The world, though, it seems, loves scents like L’Eau Chloé, a mingily pertinent fragrance formed of rose water and green things and reduced-fat patchouli, but I most certainly don’t: we smell far too many of these perfumes around us in cities, especially in Japan, where immaculately turned-out young women walk the streets of Tokyo, untouchably beautiful, a red-blooded, heterosexual male’s idea of paradise; girls with the flawless patina of a Shiseido commercial but in the flesh, slender young things in the all latest fashions and just a touch of rose to finish: nothing too thick, now, and a touch acidulous if you please – I maintain you, sir, at arm’s length with my thorns, my scent a barrier not a come-on, my artificial rose with its just-so projection perfected in the laboratory for this very purpose to offer that strange, iced chasteness, that modern-girl impenetrable whim of here-and-now Ginza sexy: this, this hideous perfectionism we smell in all the roses of the day such as Stella, Paul Smith Rose, and, especially, here, the vile Eau Des Quatres Reines by L’Occitane, which from personal exposure I would say is by far the most popular female scent in the country: you smell it all the time, as though, like everything else in Japan, it were accepted by the group and thus sanctioned, even by young mothers!

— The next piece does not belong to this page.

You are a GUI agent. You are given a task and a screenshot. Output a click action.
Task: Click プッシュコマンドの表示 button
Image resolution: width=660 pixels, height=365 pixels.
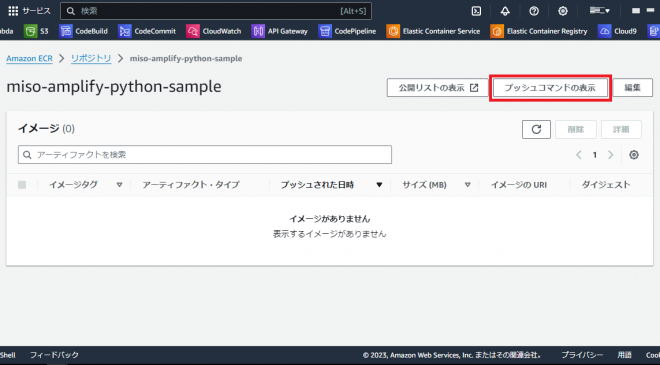(550, 88)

Young mothers, yes, those saintly, desexualized mama-san as they are called, poor creatures in my view, who, unless they rebel and refuse to conform, will often be co-erced into fascistic, nasty, Lord Of The Flies groups they cannot escape from even as they smile and present their iron-haired, A-line skirted, guilt-racked personas to the playground. The Occitane perfume, with its hints of salted, musks under penetratingly sharp, artificial rosey top notes, fixed, unchanging as it hangs in the air around train stations and department stores is the rose du jour, accepted, sucked into the mainstream, worn constantly, and I can tell you quite passionately that I loathe it.
No: give me an unfettered, uninhibited rose any day, a rose of love, not of conformity, a rose which springs directly from the heart: give me Nahéma, Montale Aoud Rose Petals with its blackness of the desert and Turkish Delight, give me Caron Rose, with its cherished poetical heart of Damask, or, if we need pearlescent dew drop roses, Fleurs de Thé Bulgare by Creed: just don’t dilute it with ‘market trends’ , fear of trying, or with ‘what women want‘: give it to me straight and liberated and heartfelt. Or don’t give it to me at all.
Rose Volupté, a huge, blowsy thing, belongs in this latter category of mine; roses with heart and soul, a big Valentine’s Day rose that is as rounded, enveloping as imaginable; powdery, effusive, diffusive: a tampy, musky pink rose of thick material: balanced – an undeceiving, happily direct perfume.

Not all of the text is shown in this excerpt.